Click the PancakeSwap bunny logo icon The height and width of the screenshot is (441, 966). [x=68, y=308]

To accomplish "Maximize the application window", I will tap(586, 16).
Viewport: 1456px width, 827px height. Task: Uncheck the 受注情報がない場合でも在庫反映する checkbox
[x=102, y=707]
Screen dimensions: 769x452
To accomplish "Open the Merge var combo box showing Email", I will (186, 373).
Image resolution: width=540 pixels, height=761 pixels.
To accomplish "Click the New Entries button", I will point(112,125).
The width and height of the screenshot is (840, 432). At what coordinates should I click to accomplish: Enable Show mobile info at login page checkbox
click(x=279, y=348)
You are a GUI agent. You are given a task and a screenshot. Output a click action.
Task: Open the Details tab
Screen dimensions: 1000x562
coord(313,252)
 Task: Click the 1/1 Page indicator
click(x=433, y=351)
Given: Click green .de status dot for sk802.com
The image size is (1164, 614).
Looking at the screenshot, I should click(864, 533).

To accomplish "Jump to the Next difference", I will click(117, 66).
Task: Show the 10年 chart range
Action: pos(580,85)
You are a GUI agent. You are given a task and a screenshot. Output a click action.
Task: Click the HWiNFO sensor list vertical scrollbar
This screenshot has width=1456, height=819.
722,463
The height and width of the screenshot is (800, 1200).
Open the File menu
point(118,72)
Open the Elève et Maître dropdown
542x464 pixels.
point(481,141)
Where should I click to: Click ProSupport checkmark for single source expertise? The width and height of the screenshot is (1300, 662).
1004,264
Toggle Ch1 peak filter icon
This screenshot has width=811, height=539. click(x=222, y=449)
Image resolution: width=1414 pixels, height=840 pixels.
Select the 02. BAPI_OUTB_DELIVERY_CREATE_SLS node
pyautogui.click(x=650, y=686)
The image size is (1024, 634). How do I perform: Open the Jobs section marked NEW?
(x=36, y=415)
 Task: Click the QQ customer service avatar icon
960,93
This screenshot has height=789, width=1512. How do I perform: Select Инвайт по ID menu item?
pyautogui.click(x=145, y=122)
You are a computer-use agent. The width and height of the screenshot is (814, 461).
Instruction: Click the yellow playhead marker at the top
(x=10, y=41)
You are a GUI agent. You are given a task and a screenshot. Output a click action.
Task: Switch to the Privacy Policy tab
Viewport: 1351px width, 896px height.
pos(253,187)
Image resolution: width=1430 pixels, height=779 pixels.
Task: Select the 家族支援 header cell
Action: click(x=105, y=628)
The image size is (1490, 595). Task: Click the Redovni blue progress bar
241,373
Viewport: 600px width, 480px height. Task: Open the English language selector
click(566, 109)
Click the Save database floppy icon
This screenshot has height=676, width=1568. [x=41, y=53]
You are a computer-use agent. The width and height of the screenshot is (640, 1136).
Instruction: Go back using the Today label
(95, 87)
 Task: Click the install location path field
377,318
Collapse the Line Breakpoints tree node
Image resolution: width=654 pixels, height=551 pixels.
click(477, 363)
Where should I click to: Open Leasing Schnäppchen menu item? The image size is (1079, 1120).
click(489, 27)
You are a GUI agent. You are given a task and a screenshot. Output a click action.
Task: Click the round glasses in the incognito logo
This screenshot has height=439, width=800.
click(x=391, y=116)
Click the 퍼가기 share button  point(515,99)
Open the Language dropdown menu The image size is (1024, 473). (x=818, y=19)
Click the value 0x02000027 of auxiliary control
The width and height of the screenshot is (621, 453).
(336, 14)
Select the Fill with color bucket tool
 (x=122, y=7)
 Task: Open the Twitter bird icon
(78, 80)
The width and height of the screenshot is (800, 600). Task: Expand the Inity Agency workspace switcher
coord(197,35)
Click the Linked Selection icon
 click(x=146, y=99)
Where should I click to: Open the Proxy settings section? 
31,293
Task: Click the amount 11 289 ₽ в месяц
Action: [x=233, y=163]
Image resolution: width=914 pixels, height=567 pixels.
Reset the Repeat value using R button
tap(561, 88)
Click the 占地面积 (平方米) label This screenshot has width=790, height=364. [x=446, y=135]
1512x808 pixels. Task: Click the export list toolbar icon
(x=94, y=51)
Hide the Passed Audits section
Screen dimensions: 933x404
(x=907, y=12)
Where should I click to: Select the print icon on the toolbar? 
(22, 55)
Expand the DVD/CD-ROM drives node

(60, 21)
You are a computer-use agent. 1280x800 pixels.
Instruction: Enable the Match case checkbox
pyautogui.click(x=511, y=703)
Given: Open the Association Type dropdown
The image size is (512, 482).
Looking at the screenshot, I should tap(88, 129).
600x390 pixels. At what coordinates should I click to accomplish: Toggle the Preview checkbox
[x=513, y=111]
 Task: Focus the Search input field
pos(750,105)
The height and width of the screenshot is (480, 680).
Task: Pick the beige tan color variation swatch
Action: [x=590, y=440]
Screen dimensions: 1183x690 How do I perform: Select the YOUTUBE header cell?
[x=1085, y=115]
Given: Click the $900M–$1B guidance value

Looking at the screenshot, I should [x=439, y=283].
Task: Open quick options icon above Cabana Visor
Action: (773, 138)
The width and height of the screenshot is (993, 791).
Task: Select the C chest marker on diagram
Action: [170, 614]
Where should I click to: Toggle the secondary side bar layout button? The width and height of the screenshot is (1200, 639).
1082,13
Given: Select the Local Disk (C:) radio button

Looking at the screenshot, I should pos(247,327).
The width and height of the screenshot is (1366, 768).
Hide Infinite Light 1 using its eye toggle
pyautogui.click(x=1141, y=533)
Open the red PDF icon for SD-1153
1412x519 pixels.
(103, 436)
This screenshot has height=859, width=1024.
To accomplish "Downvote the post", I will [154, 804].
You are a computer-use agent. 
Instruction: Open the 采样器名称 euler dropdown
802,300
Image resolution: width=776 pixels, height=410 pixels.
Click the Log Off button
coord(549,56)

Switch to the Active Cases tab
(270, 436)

************

Exercise instructions => Each entry above is to be transcribed word for word.

Task response =>
Click the PancakeSwap bunny logo icon The height and width of the screenshot is (441, 966). [x=68, y=308]

To accomplish "Maximize the application window", I will tap(586, 16).
Viewport: 1456px width, 827px height. Task: Uncheck the 受注情報がない場合でも在庫反映する checkbox
[x=102, y=707]
Screen dimensions: 769x452
To accomplish "Open the Merge var combo box showing Email", I will (186, 373).
Image resolution: width=540 pixels, height=761 pixels.
To accomplish "Click the New Entries button", I will point(112,125).
The width and height of the screenshot is (840, 432). At what coordinates should I click to accomplish: Enable Show mobile info at login page checkbox
click(x=279, y=348)
You are a GUI agent. You are given a task and a screenshot. Output a click action.
Task: Open the Details tab
Screen dimensions: 1000x562
coord(313,252)
 Task: Click the 1/1 Page indicator
click(x=433, y=351)
Given: Click green .de status dot for sk802.com
The image size is (1164, 614).
Looking at the screenshot, I should click(864, 533).

To accomplish "Jump to the Next difference", I will click(117, 66).
Task: Show the 10年 chart range
Action: pos(580,85)
You are a GUI agent. You are given a task and a screenshot. Output a click action.
Task: Click the HWiNFO sensor list vertical scrollbar
This screenshot has width=1456, height=819.
722,463
The height and width of the screenshot is (800, 1200).
Open the File menu
point(118,72)
Open the Elève et Maître dropdown
542x464 pixels.
point(481,141)
Where should I click to: Click ProSupport checkmark for single source expertise? The width and height of the screenshot is (1300, 662).
1004,264
Toggle Ch1 peak filter icon
This screenshot has width=811, height=539. click(x=222, y=449)
Image resolution: width=1414 pixels, height=840 pixels.
Select the 02. BAPI_OUTB_DELIVERY_CREATE_SLS node
pyautogui.click(x=650, y=686)
The image size is (1024, 634). How do I perform: Open the Jobs section marked NEW?
(x=36, y=415)
 Task: Click the QQ customer service avatar icon
960,93
This screenshot has height=789, width=1512. How do I perform: Select Инвайт по ID menu item?
pyautogui.click(x=145, y=122)
You are a computer-use agent. The width and height of the screenshot is (814, 461).
Instruction: Click the yellow playhead marker at the top
(x=10, y=41)
You are a GUI agent. You are given a task and a screenshot. Output a click action.
Task: Switch to the Privacy Policy tab
Viewport: 1351px width, 896px height.
pos(253,187)
Image resolution: width=1430 pixels, height=779 pixels.
Task: Select the 家族支援 header cell
Action: click(x=105, y=628)
The image size is (1490, 595). Task: Click the Redovni blue progress bar
241,373
Viewport: 600px width, 480px height. Task: Open the English language selector
click(566, 109)
Click the Save database floppy icon
This screenshot has height=676, width=1568. [x=41, y=53]
You are a computer-use agent. The width and height of the screenshot is (640, 1136).
Instruction: Go back using the Today label
(95, 87)
 Task: Click the install location path field
377,318
Collapse the Line Breakpoints tree node
Image resolution: width=654 pixels, height=551 pixels.
click(477, 363)
Where should I click to: Open Leasing Schnäppchen menu item? The image size is (1079, 1120).
click(489, 27)
You are a GUI agent. You are given a task and a screenshot. Output a click action.
Task: Click the round glasses in the incognito logo
This screenshot has height=439, width=800.
click(x=391, y=116)
Click the 퍼가기 share button  point(515,99)
Open the Language dropdown menu The image size is (1024, 473). (x=818, y=19)
Click the value 0x02000027 of auxiliary control
The width and height of the screenshot is (621, 453).
(336, 14)
Select the Fill with color bucket tool
 (x=122, y=7)
 Task: Open the Twitter bird icon
(78, 80)
The width and height of the screenshot is (800, 600). Task: Expand the Inity Agency workspace switcher
coord(197,35)
Click the Linked Selection icon
 click(x=146, y=99)
Where should I click to: Open the Proxy settings section? 
31,293
Task: Click the amount 11 289 ₽ в месяц
Action: [x=233, y=163]
Image resolution: width=914 pixels, height=567 pixels.
Reset the Repeat value using R button
tap(561, 88)
Click the 占地面积 (平方米) label This screenshot has width=790, height=364. [x=446, y=135]
1512x808 pixels. Task: Click the export list toolbar icon
(x=94, y=51)
Hide the Passed Audits section
Screen dimensions: 933x404
(x=907, y=12)
Where should I click to: Select the print icon on the toolbar? 
(22, 55)
Expand the DVD/CD-ROM drives node

(60, 21)
You are a computer-use agent. 1280x800 pixels.
Instruction: Enable the Match case checkbox
pyautogui.click(x=511, y=703)
Given: Open the Association Type dropdown
The image size is (512, 482).
Looking at the screenshot, I should tap(88, 129).
600x390 pixels. At what coordinates should I click to accomplish: Toggle the Preview checkbox
[x=513, y=111]
 Task: Focus the Search input field
pos(750,105)
The height and width of the screenshot is (480, 680).
Task: Pick the beige tan color variation swatch
Action: [x=590, y=440]
Screen dimensions: 1183x690 How do I perform: Select the YOUTUBE header cell?
[x=1085, y=115]
Given: Click the $900M–$1B guidance value

Looking at the screenshot, I should [x=439, y=283].
Task: Open quick options icon above Cabana Visor
Action: (773, 138)
The width and height of the screenshot is (993, 791).
Task: Select the C chest marker on diagram
Action: [170, 614]
Where should I click to: Toggle the secondary side bar layout button? The width and height of the screenshot is (1200, 639).
1082,13
Given: Select the Local Disk (C:) radio button

Looking at the screenshot, I should pos(247,327).
The width and height of the screenshot is (1366, 768).
Hide Infinite Light 1 using its eye toggle
pyautogui.click(x=1141, y=533)
Open the red PDF icon for SD-1153
1412x519 pixels.
(103, 436)
This screenshot has height=859, width=1024.
To accomplish "Downvote the post", I will [154, 804].
You are a computer-use agent. 
Instruction: Open the 采样器名称 euler dropdown
802,300
Image resolution: width=776 pixels, height=410 pixels.
Click the Log Off button
coord(549,56)

Switch to the Active Cases tab
(270, 436)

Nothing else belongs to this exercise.